Download the Python distribution anaconda from the anaconda website using the distribution installers links on the left. Once you’ve done this, you should be able to open spyder on your computer (it is installed as part of the anaconda distribution).
Now stop and read sections 1.1 and 1.2 of Using Python for Introductory Economics. The reading will explain the setup of the spyder interface, which has a script editor window on the left and an interactive IPython window in the lower right. It will also introduce numpy and pandas, the two main libraries that we will be working with throughout the semester. numpy (short for numerical Python) is Python’s scientific computing library, which allows you to define numerical arrays and do a range of mathematical calculations. pandas is the main data analysis library, and almost all of the data manipulation that we do in this class will involve pandas data frames.
The Python script below imports numpy and pandas and then loads a Stata data set directly from the web.
# ECON 370: GETTING STARTED IN Python
# preliminaries ----------------------------------
## libraries
import numpy as np
import pandas as pd
## load data
urlfile = 'https://raw.githubusercontent.com/barrolee/BarroLeeDataSet/master/BLData/BL2013_MF1599_v2.2.dta'
bl = pd.read_stata(urlfile)
Copy this example into a new python script on your computer and run the code. Once you run the code, you should see the data frame bl
listed in the Variable Explorer
tab
in the upper right. If you enter bl
in the IPython console in the lower right, Python will print the first and last rows of the data frame bl
.
The data you have loaded is part of the Barro-Lee Educational Attainment Data Set, which contains information on the education level of adults in over 140 countries. It is the most widely used data source documenting the rise in educational attainment that has taken place over the last century.
Whenever you load data into Python, you should explore it enough to answer the following questions:
You can read the number of rows and columns in the data frame bl
from the Variable Explorer
tab in the upper right. To familiarize yourself with any data frame df
,
the commands df.shape
, df.head
, df.columns
, and df.dtypes
are also useful. df.shape
reports the the dimensions of df
. df.head
prints the first rows of df
. df.columns
lists the names of the columns (i.e. variables), and df.dtypes
lists both the names of the columns and their associated data types (typically either float
, which indicates that the column contains a numeric variable, or object
, which indicates a string variable).
Using only these tools, you should be able to answer questions 1 through 5, above.
The command bl.describe()
will provide a summary of the numeric variables contained in the data frame bl
, including the means, medians, minima, maxima, and counts of non-missing values. If you just want to check for missing values, you can also use the following:
bl.isna().sum()
bl.isna()
generates an array with the same dimensions as the data frame bl
, but each value in the data frame is an indicator equal to one (or TRUE) if the analogous position in df
is a missing value. As you might expect, sum()
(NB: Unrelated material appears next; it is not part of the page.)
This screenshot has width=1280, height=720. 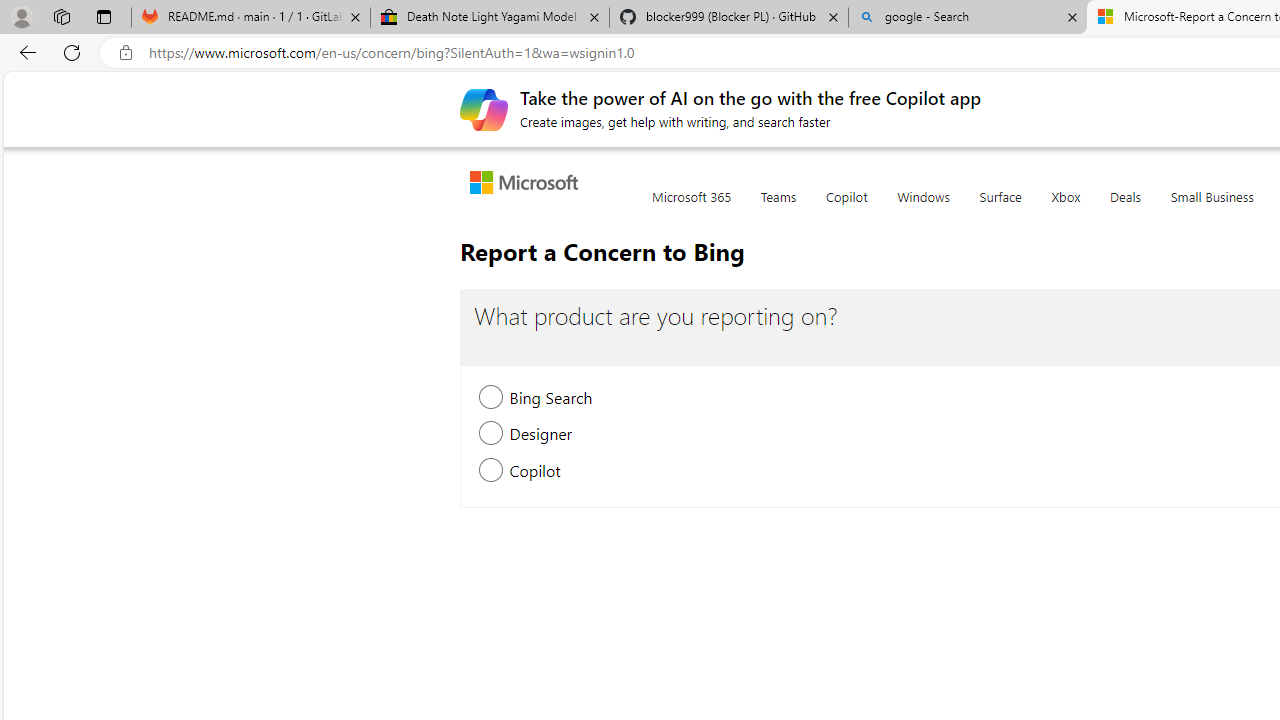 What do you see at coordinates (1211, 209) in the screenshot?
I see `'Small Business'` at bounding box center [1211, 209].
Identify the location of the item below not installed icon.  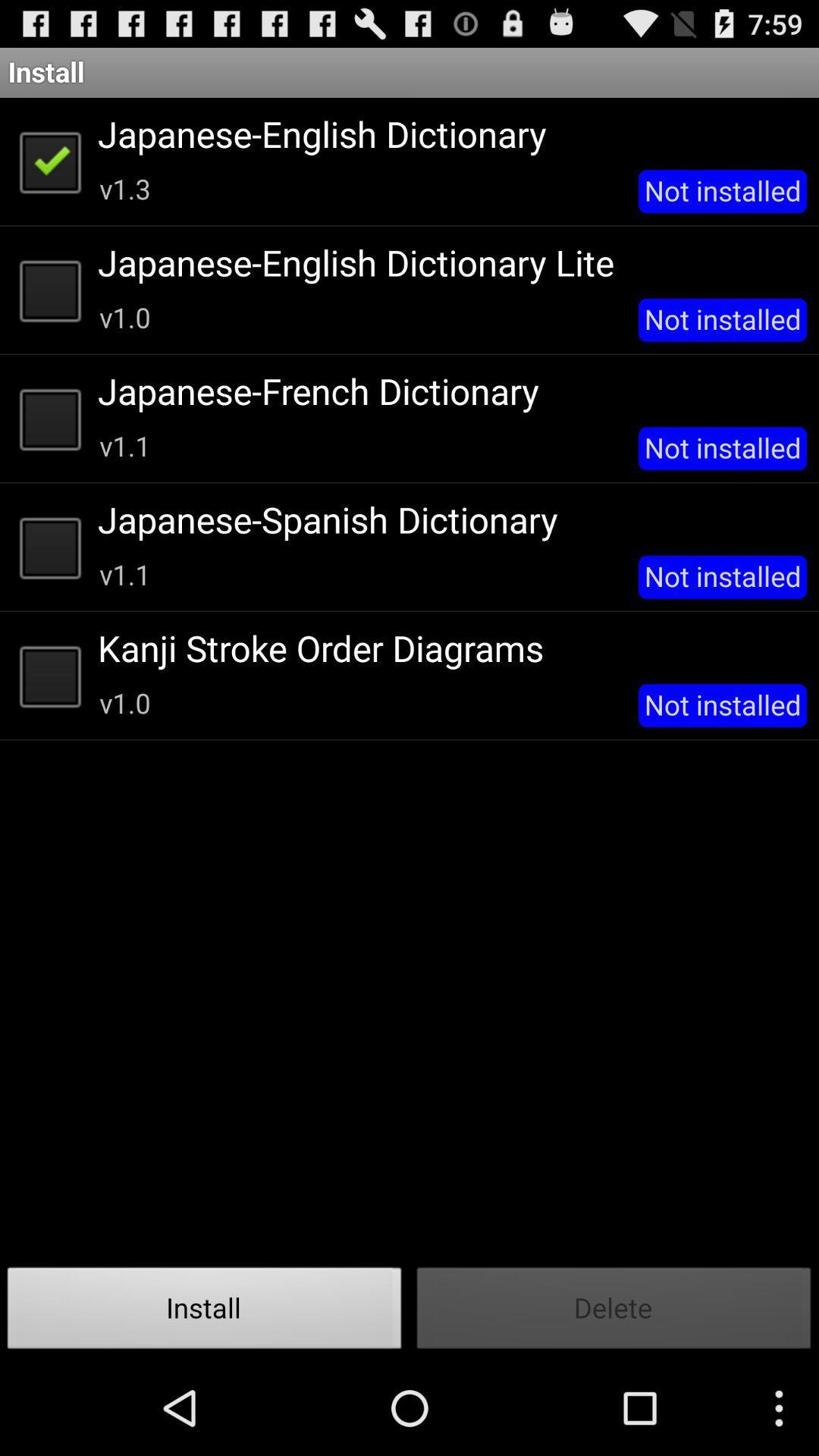
(614, 1312).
sums the columns in the data frame bl
.
One way to display the means of the numeric variables in the data frame bl
is to use bl.describe()
, as described above. This will print the means as well as the medians, minima, maxima, etc. Sometimes this is too much information. If you only want the mean of a single variable, for example the mean of year
in the Barro-Lee data set, you can use:
bl['year'].mean()
To get the mean of any column x
in data frame df
, you can always use df['x'].mean()
. This also works with other functions: for example,
min()
, max()
, median()
, std()
, var()
, sum()
. df['x']
is Python’s way of pointing to the column named x
in pandas data frame df
.
If you want to see the means of all the numeric variables in the bl
data frame, you could use:
bl.mean(axis=0, numeric_only=True)
Notice that you need to select the columns of that data frame bl
that are numeric using the numeric_only
argument, since Python can’t calculate the mean of a string variable. The axis
argument tells Python to calculate the average across rows (axis 0) rather than across columns (axis 1). (Python numbering
more or less always starts from 0, which takes some getting used to.)
It is often helpful to tabulate the most common values of a variable in a data set. One easy way to do this is to use value_counts()
. For example, to tabulate the values of the region_code
variable in bl
, you could type:
bl['region_code'].value_counts()
or, equivalently,
bl.region_code.value_counts()
At this point, you should feel comfortable reading data sets into Python and exploring them. Before moving on to the first lab, it is worth reading (or at least skimming) sections 1.3, 1.4, and 1.8 of Using Python for Introductory Economics. 1.3 explains how to load data into Python, 1.4 introduces matplotlib, the most widely used data visualization library. 1.8 introduces some more advanced concepts like functions and loops.